LOUISVILLE, KY (WAVE) - The boxes piled up around the Christmas tree weren’t presents.

“I got all these boxes,” former Office of the Inspector General surveyor Tony Cisney said. “This is just part of the surveys I did.”

Cisney worked for Kentucky’s OIG as a surveyor for health facilities like nursing homes.

“I started finding problems that should be addressed that wasn’t addressed,” he said.

Along with the boxes of records, Cisney said he has rolls of photos of what he insists were several incidents of misconduct involving violations of law, in which he said he was being pressured by team leaders into engaging in the same unlawful conduct. He said he was pressured into omitting his documented deficiencies, or when he did note them, he contends deficiencies and facts had been omitted from the final report.

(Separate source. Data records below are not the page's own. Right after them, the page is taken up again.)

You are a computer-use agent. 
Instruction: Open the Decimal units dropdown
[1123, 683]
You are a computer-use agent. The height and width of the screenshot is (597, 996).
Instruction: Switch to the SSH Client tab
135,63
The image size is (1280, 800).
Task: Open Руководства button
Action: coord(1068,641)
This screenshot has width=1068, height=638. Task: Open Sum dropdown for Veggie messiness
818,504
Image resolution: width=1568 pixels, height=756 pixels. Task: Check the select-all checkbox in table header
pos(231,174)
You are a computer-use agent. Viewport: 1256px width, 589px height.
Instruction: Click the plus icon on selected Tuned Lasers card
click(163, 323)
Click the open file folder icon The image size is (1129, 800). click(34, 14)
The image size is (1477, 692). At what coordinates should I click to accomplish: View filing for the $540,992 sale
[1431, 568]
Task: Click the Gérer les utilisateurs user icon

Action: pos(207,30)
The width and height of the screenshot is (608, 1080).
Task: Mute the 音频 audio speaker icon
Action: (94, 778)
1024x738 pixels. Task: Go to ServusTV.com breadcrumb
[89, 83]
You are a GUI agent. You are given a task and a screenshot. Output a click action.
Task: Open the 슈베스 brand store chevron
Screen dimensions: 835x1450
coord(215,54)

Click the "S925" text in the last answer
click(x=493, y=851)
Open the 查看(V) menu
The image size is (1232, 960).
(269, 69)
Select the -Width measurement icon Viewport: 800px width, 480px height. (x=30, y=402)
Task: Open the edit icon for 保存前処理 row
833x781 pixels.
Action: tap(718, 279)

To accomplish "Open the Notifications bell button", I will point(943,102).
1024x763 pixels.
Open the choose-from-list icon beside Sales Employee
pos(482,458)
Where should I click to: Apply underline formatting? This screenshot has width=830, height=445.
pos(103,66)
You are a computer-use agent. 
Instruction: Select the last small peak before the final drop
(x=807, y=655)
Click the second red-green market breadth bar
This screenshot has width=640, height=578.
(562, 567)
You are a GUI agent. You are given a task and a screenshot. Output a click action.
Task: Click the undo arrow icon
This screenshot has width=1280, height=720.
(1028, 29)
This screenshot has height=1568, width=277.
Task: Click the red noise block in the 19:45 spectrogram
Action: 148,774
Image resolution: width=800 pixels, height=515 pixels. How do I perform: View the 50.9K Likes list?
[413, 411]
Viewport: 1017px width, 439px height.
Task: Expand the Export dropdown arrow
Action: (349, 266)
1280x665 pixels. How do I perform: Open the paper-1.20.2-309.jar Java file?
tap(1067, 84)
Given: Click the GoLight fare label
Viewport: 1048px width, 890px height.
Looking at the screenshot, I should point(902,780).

“She said, ‘Everything you find, we’re not gonna write up, things we know they’re gonna fix, because we don’t want to affect their 5-star ratings,’” Cisney said a manager told him. “I’m sorry. That’s not our job. Our job is to protect the residents.”

He wanted to write up things like unsecured biohazard material, leaving a patient in pain for more than 90 minutes with a blocked catheter, a patient with conflicting end-of-life directives in the file, and respiratory infections and insect bites caused by mold, lint and spiders in AC units right next to patients.

“She pulled me aside and said, ‘You need to stop and we need to get out of here,’” Cisney said.

He said with no other choice but to resign or participate in unlawful behavior, he declared himself a whistleblower and sued the Cabinet for Health and Family Services.

"Mr. Cisney thought he saw problems at every nursing home inspection he went to," Cabinet for Health and Family Services attorney Jennifer Wolsing said. "However, unlike most new surveyors, Mr. Cisney was not able to listen, ask questions, and learn."

Wolsing pleaded the Cabinet’s side of the case at trial in October.

“Plaintiff Tony Cisney is not a whistleblower,” Wolsing told the jury. “No one at the Cabinet was overlooking anything at these nursing homes. In this case, the facts will show there was no ill or inappropriate conduct, and more importantly, no one retaliated against Cisney.”

Then, three days into the trial, Cisney said he felt pressured to settle the case. His attorneys feared a directed verdict by the judge against them, and Cisney said he was told the state could go after him for their trial expenses.

After the judge was advised Cisney would settle, the trial was stopped and jurors were dismissed. But Cisney refused to sign the settlement, saying it wasn’t what he agreed to. His attorneys withdrew.

Now, he wonders how many people are suffering in some way because of the way the system works.

“They tried to keep it in house, keep it quiet, and tell me to do my job the way they want me to do it,” Cisney said. “And even if I find things, even if I have solid proof, nothing’s going to be done about it.”

CHFS refused WAVE 3 News' request for an interview about the case. They’re asking the judge to enforce the settlement agreement. Two and a half years after trying to blow a whistle, Cisney may not have a whistle to blow.